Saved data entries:
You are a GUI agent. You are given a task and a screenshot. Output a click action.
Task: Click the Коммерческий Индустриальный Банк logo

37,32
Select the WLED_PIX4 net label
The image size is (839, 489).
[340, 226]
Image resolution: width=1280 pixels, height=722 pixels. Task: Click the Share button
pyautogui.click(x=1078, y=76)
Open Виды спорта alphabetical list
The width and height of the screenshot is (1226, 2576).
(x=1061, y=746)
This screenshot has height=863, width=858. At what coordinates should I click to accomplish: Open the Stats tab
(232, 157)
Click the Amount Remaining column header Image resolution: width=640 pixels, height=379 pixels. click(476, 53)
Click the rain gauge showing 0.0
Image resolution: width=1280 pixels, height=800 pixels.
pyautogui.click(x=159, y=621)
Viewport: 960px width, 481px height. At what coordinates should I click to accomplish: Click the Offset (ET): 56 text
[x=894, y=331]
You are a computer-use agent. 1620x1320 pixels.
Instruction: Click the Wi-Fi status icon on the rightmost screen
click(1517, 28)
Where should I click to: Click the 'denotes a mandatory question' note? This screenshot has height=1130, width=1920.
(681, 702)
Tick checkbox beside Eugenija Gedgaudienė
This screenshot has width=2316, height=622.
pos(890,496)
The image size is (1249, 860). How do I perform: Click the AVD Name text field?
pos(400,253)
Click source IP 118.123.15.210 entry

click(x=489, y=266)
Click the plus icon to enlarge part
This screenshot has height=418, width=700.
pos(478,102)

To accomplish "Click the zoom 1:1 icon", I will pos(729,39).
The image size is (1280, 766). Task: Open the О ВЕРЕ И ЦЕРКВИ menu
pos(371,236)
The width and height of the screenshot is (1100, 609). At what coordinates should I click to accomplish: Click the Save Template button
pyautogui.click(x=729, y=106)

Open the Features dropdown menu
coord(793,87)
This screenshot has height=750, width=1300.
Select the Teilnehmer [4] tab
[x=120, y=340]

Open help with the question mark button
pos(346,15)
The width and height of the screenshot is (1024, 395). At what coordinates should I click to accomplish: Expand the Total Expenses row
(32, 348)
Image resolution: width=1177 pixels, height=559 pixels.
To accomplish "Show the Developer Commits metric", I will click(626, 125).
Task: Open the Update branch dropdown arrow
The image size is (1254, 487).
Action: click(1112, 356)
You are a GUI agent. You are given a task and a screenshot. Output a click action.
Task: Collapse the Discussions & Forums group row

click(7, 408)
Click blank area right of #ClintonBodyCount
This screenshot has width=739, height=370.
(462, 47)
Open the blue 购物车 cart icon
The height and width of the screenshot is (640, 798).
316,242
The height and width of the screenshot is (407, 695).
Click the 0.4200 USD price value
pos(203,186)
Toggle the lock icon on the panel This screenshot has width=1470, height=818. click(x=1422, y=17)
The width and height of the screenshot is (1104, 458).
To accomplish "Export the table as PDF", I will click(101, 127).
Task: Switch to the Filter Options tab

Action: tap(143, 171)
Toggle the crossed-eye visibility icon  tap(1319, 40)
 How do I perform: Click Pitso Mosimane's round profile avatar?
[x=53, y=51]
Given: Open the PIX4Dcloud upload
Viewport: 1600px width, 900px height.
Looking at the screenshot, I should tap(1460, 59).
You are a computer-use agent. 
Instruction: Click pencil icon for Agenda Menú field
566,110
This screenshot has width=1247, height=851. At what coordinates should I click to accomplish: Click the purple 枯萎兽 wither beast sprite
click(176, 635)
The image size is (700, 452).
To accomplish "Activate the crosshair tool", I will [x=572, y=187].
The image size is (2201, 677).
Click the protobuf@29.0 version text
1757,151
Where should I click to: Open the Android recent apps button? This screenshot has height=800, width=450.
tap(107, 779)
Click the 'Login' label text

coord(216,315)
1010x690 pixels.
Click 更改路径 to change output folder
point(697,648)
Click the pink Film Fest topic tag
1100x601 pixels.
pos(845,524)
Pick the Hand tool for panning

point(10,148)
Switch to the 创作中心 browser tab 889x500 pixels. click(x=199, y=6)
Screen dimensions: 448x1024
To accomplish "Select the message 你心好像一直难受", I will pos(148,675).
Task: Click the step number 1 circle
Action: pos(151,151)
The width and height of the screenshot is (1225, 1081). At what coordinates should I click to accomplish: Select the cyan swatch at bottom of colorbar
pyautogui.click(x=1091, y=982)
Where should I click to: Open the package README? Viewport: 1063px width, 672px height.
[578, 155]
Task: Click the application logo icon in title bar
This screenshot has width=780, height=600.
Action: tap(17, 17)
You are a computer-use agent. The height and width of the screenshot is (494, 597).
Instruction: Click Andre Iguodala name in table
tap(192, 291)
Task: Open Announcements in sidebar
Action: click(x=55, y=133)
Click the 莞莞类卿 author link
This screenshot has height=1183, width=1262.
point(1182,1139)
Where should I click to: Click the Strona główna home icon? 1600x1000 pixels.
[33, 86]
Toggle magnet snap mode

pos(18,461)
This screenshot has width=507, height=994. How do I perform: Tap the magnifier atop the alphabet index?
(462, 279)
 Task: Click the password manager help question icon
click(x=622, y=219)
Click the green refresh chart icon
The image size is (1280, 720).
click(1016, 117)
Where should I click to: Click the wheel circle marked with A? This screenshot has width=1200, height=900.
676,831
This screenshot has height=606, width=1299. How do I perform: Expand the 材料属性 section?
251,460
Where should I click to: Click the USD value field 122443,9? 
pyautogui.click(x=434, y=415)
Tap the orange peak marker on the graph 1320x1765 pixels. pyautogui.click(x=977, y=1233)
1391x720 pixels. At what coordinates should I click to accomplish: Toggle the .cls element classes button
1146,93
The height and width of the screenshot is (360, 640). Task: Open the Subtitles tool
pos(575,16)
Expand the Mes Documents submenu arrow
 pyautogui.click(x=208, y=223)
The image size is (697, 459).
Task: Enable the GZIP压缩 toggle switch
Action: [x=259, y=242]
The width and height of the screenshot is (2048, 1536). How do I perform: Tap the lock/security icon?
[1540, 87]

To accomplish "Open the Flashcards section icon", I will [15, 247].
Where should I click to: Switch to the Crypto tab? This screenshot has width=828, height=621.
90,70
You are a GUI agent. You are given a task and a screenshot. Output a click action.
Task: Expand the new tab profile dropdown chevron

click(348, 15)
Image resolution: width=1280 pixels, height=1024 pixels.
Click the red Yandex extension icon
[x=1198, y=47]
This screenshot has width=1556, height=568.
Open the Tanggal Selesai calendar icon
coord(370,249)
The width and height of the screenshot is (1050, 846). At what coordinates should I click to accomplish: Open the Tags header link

__DESCRIPTION OF THE TASK__. Every record above must be set down again, word for word.

__THE COMPLETED TASK__.
You are a GUI agent. You are given a task and a screenshot. Output a click action.
Task: Click the Коммерческий Индустриальный Банк logo

37,32
Select the WLED_PIX4 net label
The image size is (839, 489).
[340, 226]
Image resolution: width=1280 pixels, height=722 pixels. Task: Click the Share button
pyautogui.click(x=1078, y=76)
Open Виды спорта alphabetical list
The width and height of the screenshot is (1226, 2576).
(x=1061, y=746)
This screenshot has height=863, width=858. At what coordinates should I click to accomplish: Open the Stats tab
(232, 157)
Click the Amount Remaining column header Image resolution: width=640 pixels, height=379 pixels. click(476, 53)
Click the rain gauge showing 0.0
Image resolution: width=1280 pixels, height=800 pixels.
pyautogui.click(x=159, y=621)
Viewport: 960px width, 481px height. At what coordinates should I click to accomplish: Click the Offset (ET): 56 text
[x=894, y=331]
You are a computer-use agent. 1620x1320 pixels.
Instruction: Click the Wi-Fi status icon on the rightmost screen
click(1517, 28)
Where should I click to: Click the 'denotes a mandatory question' note? This screenshot has height=1130, width=1920.
(681, 702)
Tick checkbox beside Eugenija Gedgaudienė
This screenshot has width=2316, height=622.
pos(890,496)
The image size is (1249, 860). How do I perform: Click the AVD Name text field?
pos(400,253)
Click source IP 118.123.15.210 entry

click(x=489, y=266)
Click the plus icon to enlarge part
This screenshot has height=418, width=700.
pos(478,102)

To accomplish "Click the zoom 1:1 icon", I will pos(729,39).
The image size is (1280, 766). Task: Open the О ВЕРЕ И ЦЕРКВИ menu
pos(371,236)
The width and height of the screenshot is (1100, 609). At what coordinates should I click to accomplish: Click the Save Template button
pyautogui.click(x=729, y=106)

Open the Features dropdown menu
coord(793,87)
This screenshot has height=750, width=1300.
Select the Teilnehmer [4] tab
[x=120, y=340]

Open help with the question mark button
pos(346,15)
The width and height of the screenshot is (1024, 395). At what coordinates should I click to accomplish: Expand the Total Expenses row
(32, 348)
Image resolution: width=1177 pixels, height=559 pixels.
To accomplish "Show the Developer Commits metric", I will click(626, 125).
Task: Open the Update branch dropdown arrow
The image size is (1254, 487).
Action: click(1112, 356)
You are a GUI agent. You are given a task and a screenshot. Output a click action.
Task: Collapse the Discussions & Forums group row

click(7, 408)
Click blank area right of #ClintonBodyCount
This screenshot has width=739, height=370.
(462, 47)
Open the blue 购物车 cart icon
The height and width of the screenshot is (640, 798).
316,242
The height and width of the screenshot is (407, 695).
Click the 0.4200 USD price value
pos(203,186)
Toggle the lock icon on the panel This screenshot has width=1470, height=818. click(x=1422, y=17)
The width and height of the screenshot is (1104, 458).
To accomplish "Export the table as PDF", I will click(101, 127).
Task: Switch to the Filter Options tab

Action: tap(143, 171)
Toggle the crossed-eye visibility icon  tap(1319, 40)
 How do I perform: Click Pitso Mosimane's round profile avatar?
[x=53, y=51]
Given: Open the PIX4Dcloud upload
Viewport: 1600px width, 900px height.
Looking at the screenshot, I should tap(1460, 59).
You are a computer-use agent. 
Instruction: Click pencil icon for Agenda Menú field
566,110
This screenshot has width=1247, height=851. At what coordinates should I click to accomplish: Click the purple 枯萎兽 wither beast sprite
click(176, 635)
The image size is (700, 452).
To accomplish "Activate the crosshair tool", I will [x=572, y=187].
The image size is (2201, 677).
Click the protobuf@29.0 version text
1757,151
Where should I click to: Open the Android recent apps button? This screenshot has height=800, width=450.
tap(107, 779)
Click the 'Login' label text

coord(216,315)
1010x690 pixels.
Click 更改路径 to change output folder
point(697,648)
Click the pink Film Fest topic tag
1100x601 pixels.
pos(845,524)
Pick the Hand tool for panning

point(10,148)
Switch to the 创作中心 browser tab 889x500 pixels. click(x=199, y=6)
Screen dimensions: 448x1024
To accomplish "Select the message 你心好像一直难受", I will pos(148,675).
Task: Click the step number 1 circle
Action: pos(151,151)
The width and height of the screenshot is (1225, 1081). At what coordinates should I click to accomplish: Select the cyan swatch at bottom of colorbar
pyautogui.click(x=1091, y=982)
Where should I click to: Open the package README? Viewport: 1063px width, 672px height.
[578, 155]
Task: Click the application logo icon in title bar
This screenshot has width=780, height=600.
Action: tap(17, 17)
You are a computer-use agent. The height and width of the screenshot is (494, 597).
Instruction: Click Andre Iguodala name in table
tap(192, 291)
Task: Open Announcements in sidebar
Action: click(x=55, y=133)
Click the 莞莞类卿 author link
This screenshot has height=1183, width=1262.
point(1182,1139)
Where should I click to: Click the Strona główna home icon? 1600x1000 pixels.
[33, 86]
Toggle magnet snap mode

pos(18,461)
This screenshot has width=507, height=994. How do I perform: Tap the magnifier atop the alphabet index?
(462, 279)
 Task: Click the password manager help question icon
click(x=622, y=219)
Click the green refresh chart icon
The image size is (1280, 720).
click(1016, 117)
Where should I click to: Click the wheel circle marked with A? This screenshot has width=1200, height=900.
676,831
This screenshot has height=606, width=1299. How do I perform: Expand the 材料属性 section?
251,460
Where should I click to: Click the USD value field 122443,9? 
pyautogui.click(x=434, y=415)
Tap the orange peak marker on the graph 1320x1765 pixels. pyautogui.click(x=977, y=1233)
1391x720 pixels. At what coordinates should I click to accomplish: Toggle the .cls element classes button
1146,93
The height and width of the screenshot is (360, 640). Task: Open the Subtitles tool
pos(575,16)
Expand the Mes Documents submenu arrow
 pyautogui.click(x=208, y=223)
The image size is (697, 459).
Task: Enable the GZIP压缩 toggle switch
Action: [x=259, y=242]
The width and height of the screenshot is (2048, 1536). How do I perform: Tap the lock/security icon?
[1540, 87]

To accomplish "Open the Flashcards section icon", I will [15, 247].
Where should I click to: Switch to the Crypto tab? This screenshot has width=828, height=621.
90,70
You are a GUI agent. You are given a task and a screenshot. Output a click action.
Task: Expand the new tab profile dropdown chevron

click(348, 15)
Image resolution: width=1280 pixels, height=1024 pixels.
Click the red Yandex extension icon
[x=1198, y=47]
This screenshot has width=1556, height=568.
Open the Tanggal Selesai calendar icon
coord(370,249)
The width and height of the screenshot is (1050, 846). At what coordinates should I click to accomplish: Open the Tags header link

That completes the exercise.